Yes, that's what I'm missing at the Wharf on the beach Aug. 6th! Now, putting extreme self pity aside,
Very dark chocolate bars with ground up coffee beans in them have become my self comfort, my woogie. Yum.
Recovery going a bit rocky. Have decided the dogs will never be "straightened" up - poor things. Added another special diet for the one who returned from the kennel with bloody diarreah.
Mother is getting around some, but this has knocked the soup out of her. Leg swelling a lot, but I think partially due to the four Whopper diet she won't give up. Tonight I'm adding meatloaf for her to the dog buffet repertoire. Thank God the boyfriend has found someone else to chauffer him about.
I finally had it this morning - she was going on about my son who had passed away, about this one and that one not treating him right (according to her book) and I finally got up and said, well, I think Rod would be very sad to know that you are still harboring such resentment and bitterness after twenty some years, when he was such a forgiving accepting person. "He loved you so much, I'm sure he feels very hurt when he hears you talking like that." Well THAT turned into, from her, "I'm so sorry I hurt YOUR feelings." Yeh, mother, my fault again.
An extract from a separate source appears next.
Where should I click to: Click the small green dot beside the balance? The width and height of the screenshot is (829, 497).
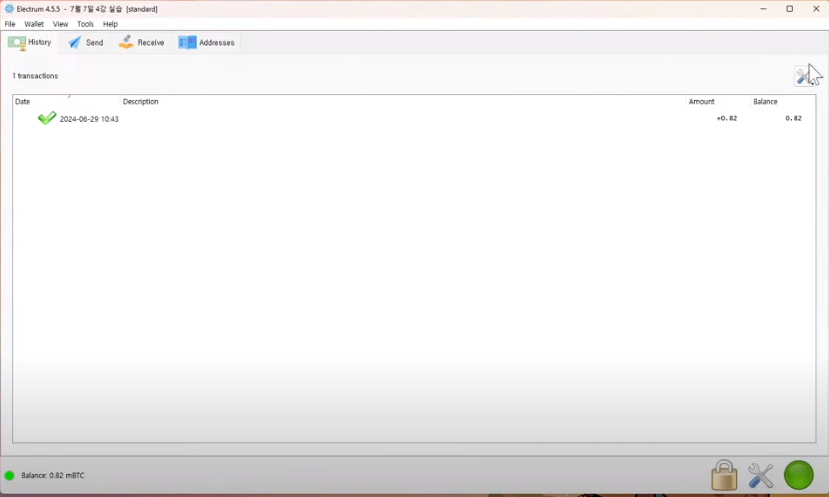pyautogui.click(x=10, y=476)
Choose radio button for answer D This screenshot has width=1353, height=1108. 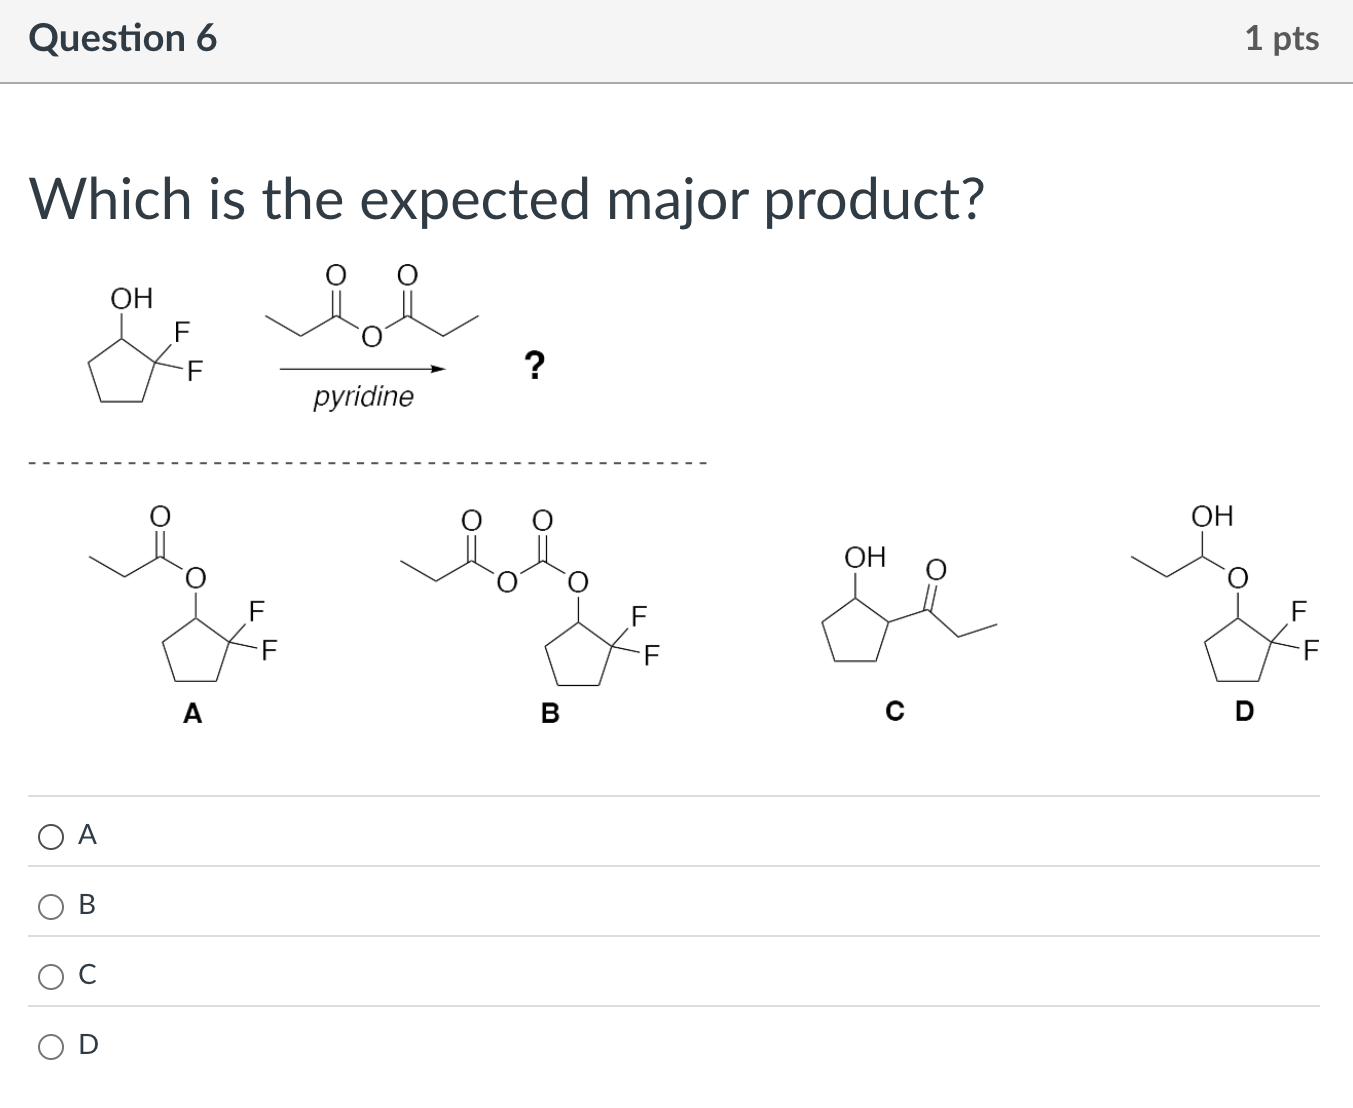tap(51, 1046)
Aaaaaaargggghhhhhhh.
I'm still trying to get my bearings - coming here is so hard. I haven't been able to make myself go to the cemetery yet. When I get myself emotionally geared to go, I will take fresh flowers to lay there because if I take silk ones, she will remove them and replace them with what she wants there, as soon as she can walk. Ahhh, life. Life and Death. And the times in between.
Time to leave Safeway WIFI and go back to duties. Mercy, it is cold here - 60 centigrade - people in winter coats - I didn't have enough sense to bring a pair of jeans and trying to find a pair of women's jeans here in super long legs is a futile effort. I have tendonitis in left forearm and my sweatshirt is impossible to get on - I tried this a.m., it's a bit small, and couldn't get it on with bad arm. I refuse to wear my mother's clothes. Did that way too many years in high school and when a poor, single, divorced mom to make ends meet. Beige and blue with pink flowers will never grace this body again.
Odd, how when we are with parents, we never really leave that role of "child" even when we are cast in role of caregiver. I think it is worse for daughters than for sons - maybe not, maybe just in different ways.